This project addresses the priority area antimicrobial resistance (AMR), which is a key public health threat. Use of antibiotics drives AMR and most antibiotics are prescribed in primary care. Previous research and antimicrobial stewardship activities have addressed overuse of antibiotics for many conditions, but antibiotic use of asthma exacerbations is under-researched. More than one in ten people have a diagnosis of asthma at some point. Most asthma exacerbations are not caused by bacterial infections, systematic reviews of poor quality studies have not found convincing evidence of benefit from antibiotic treatment, and guidelines recommend against antibiotic treatment, but around half of GP consultations for asthma exacerbations are treated with antibiotics. This project aims to better describe the use of antibiotics for asthma exacerbations (including children who are prescribed asthma medications but do not have a diagnosis of asthma), determine the effect of antibiotics on reducing serious outcomes such as pneumonia and hospital admissions in people with asthma exacerbations, and understand the factors leading to antibiotic prescribing for asthma exacerbations in primary care.

The project will involve several epidemiological studies using routinely collected, linked electronic health data, and two studies exploring the knowledge, attitudes, practice and preferences driving antibiotic prescribing behaviour for asthma exacerbations amongst primary care clinicians.
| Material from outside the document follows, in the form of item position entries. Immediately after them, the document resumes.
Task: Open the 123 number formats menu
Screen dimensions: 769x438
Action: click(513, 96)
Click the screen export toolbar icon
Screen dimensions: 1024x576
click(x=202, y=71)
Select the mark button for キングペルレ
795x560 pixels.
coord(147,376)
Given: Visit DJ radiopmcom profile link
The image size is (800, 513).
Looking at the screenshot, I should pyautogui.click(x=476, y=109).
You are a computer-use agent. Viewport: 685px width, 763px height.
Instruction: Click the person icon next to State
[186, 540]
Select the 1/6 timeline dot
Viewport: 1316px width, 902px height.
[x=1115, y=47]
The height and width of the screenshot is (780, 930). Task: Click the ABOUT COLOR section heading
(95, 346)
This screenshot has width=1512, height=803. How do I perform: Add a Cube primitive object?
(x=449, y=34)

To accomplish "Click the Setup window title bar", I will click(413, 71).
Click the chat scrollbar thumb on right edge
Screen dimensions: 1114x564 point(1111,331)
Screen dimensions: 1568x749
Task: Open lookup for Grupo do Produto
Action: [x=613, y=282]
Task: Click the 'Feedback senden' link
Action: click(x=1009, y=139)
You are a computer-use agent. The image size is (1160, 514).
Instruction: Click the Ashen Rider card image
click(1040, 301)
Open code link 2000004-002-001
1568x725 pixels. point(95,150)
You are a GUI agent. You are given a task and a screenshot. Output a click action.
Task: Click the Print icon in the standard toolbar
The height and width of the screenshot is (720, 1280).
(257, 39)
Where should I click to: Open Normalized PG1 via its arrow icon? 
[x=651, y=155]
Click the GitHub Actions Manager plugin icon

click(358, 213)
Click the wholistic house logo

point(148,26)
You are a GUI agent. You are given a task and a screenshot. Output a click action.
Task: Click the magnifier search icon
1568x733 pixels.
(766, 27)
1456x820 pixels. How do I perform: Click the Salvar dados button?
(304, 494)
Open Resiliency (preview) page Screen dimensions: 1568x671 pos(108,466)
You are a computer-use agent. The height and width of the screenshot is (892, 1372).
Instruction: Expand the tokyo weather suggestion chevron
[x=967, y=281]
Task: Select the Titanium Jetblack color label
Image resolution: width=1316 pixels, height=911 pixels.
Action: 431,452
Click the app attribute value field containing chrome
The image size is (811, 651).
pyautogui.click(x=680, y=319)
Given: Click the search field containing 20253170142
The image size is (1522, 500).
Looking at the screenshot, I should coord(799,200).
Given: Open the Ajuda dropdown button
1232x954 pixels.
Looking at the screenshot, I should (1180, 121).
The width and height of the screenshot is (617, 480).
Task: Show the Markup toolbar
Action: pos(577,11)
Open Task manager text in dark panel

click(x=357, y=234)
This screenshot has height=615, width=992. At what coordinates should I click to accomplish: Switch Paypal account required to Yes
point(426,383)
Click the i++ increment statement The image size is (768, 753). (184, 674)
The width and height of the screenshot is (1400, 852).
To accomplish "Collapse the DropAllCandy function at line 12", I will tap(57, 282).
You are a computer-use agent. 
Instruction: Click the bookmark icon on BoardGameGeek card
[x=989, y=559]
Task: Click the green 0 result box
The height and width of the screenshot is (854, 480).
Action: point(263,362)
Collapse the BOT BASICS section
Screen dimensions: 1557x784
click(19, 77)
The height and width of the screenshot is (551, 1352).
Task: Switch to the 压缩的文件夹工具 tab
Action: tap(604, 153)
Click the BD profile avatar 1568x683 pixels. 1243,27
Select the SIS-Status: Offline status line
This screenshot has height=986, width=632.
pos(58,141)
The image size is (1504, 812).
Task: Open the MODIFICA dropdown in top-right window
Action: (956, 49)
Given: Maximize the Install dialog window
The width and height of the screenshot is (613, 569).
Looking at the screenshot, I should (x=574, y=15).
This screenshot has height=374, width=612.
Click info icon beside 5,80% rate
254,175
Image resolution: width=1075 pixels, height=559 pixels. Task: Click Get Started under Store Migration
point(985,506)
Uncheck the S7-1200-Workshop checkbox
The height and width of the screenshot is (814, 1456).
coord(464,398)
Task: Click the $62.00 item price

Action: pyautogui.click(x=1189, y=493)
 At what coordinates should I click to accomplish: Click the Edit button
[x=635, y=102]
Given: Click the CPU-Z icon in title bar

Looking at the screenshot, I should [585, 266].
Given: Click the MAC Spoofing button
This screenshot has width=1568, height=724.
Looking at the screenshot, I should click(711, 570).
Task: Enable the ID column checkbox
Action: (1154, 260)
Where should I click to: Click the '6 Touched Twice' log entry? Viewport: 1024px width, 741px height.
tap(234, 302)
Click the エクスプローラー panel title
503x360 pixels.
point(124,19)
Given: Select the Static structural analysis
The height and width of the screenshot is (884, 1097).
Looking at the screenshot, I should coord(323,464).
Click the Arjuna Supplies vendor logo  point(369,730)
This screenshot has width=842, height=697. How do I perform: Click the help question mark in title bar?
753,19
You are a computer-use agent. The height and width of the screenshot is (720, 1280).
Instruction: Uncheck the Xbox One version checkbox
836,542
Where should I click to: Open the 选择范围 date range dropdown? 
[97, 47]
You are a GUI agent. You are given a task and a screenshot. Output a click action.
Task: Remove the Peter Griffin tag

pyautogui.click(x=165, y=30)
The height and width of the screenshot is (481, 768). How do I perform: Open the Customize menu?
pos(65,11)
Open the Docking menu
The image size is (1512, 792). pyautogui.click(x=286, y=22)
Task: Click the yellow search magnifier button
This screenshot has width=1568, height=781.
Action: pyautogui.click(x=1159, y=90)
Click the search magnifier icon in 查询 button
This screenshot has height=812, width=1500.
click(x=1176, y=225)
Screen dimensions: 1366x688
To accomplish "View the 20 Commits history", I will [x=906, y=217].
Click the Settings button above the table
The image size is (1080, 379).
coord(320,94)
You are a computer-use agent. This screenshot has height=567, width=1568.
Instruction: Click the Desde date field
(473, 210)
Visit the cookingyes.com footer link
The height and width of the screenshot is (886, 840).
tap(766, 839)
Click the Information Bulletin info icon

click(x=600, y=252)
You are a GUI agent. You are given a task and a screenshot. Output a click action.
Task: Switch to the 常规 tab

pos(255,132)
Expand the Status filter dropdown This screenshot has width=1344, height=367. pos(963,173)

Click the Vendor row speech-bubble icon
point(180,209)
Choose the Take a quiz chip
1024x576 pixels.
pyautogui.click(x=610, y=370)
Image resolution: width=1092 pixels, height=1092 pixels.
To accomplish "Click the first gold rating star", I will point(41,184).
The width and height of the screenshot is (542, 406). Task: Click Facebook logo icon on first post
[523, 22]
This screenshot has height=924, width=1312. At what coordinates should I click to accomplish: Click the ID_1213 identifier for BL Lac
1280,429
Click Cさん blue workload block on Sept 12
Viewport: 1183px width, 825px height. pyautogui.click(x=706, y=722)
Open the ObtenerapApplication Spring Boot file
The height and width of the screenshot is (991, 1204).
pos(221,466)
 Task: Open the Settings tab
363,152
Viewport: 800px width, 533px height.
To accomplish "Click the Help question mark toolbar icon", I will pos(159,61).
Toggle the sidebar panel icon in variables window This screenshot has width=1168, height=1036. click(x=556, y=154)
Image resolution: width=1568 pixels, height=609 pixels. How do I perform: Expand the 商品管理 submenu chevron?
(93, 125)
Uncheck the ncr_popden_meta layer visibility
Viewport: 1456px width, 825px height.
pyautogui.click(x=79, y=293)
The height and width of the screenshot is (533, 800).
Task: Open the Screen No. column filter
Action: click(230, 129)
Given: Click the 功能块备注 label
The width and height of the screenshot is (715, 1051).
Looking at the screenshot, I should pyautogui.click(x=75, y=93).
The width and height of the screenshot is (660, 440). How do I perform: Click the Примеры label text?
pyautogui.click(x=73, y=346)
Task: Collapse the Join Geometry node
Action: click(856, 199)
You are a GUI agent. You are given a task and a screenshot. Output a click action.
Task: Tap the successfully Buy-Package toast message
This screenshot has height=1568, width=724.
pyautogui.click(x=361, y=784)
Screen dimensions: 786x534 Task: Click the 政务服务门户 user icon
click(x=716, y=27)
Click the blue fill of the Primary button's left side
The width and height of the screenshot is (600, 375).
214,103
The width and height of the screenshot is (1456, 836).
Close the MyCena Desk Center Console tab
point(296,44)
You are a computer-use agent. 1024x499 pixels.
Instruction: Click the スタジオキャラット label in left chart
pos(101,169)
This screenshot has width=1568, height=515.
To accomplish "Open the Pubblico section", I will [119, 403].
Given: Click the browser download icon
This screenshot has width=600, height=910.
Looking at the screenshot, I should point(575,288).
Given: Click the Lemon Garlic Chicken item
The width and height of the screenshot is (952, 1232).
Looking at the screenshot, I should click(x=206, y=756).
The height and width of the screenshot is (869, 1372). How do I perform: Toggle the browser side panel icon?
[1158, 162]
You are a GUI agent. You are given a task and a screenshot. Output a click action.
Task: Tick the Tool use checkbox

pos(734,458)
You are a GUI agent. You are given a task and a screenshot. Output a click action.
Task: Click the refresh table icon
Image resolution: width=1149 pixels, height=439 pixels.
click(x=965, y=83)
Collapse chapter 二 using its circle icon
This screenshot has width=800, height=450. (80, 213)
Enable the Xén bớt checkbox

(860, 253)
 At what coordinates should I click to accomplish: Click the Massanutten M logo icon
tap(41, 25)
The first epidemiological study will be a cohort study aiming to describe the effect of having a diagnosis of asthma on the incidence of antibiotic prescribing, overall and by subgroups. This will help define the extent of the problem, identify specific subgroups for targeting, and describe the amount of variation by general practice. The second epidemiological study will be similar, but will address the use of antibiotics in children who use asthma medications but do not have a diagnosis of asthma. The third epidemiological study will evaluate the effects of antibiotic treatment for acute exacerbations of asthma on the risk of serious outcomes using an instrumental variable approach to control for unmeasured confounders. The project will also involve using both a knowledge, attitudes and practice (KAP) survey and a discrete choice experiment (DCE) to understand the triggers for prescribing amongst primary care clinicians.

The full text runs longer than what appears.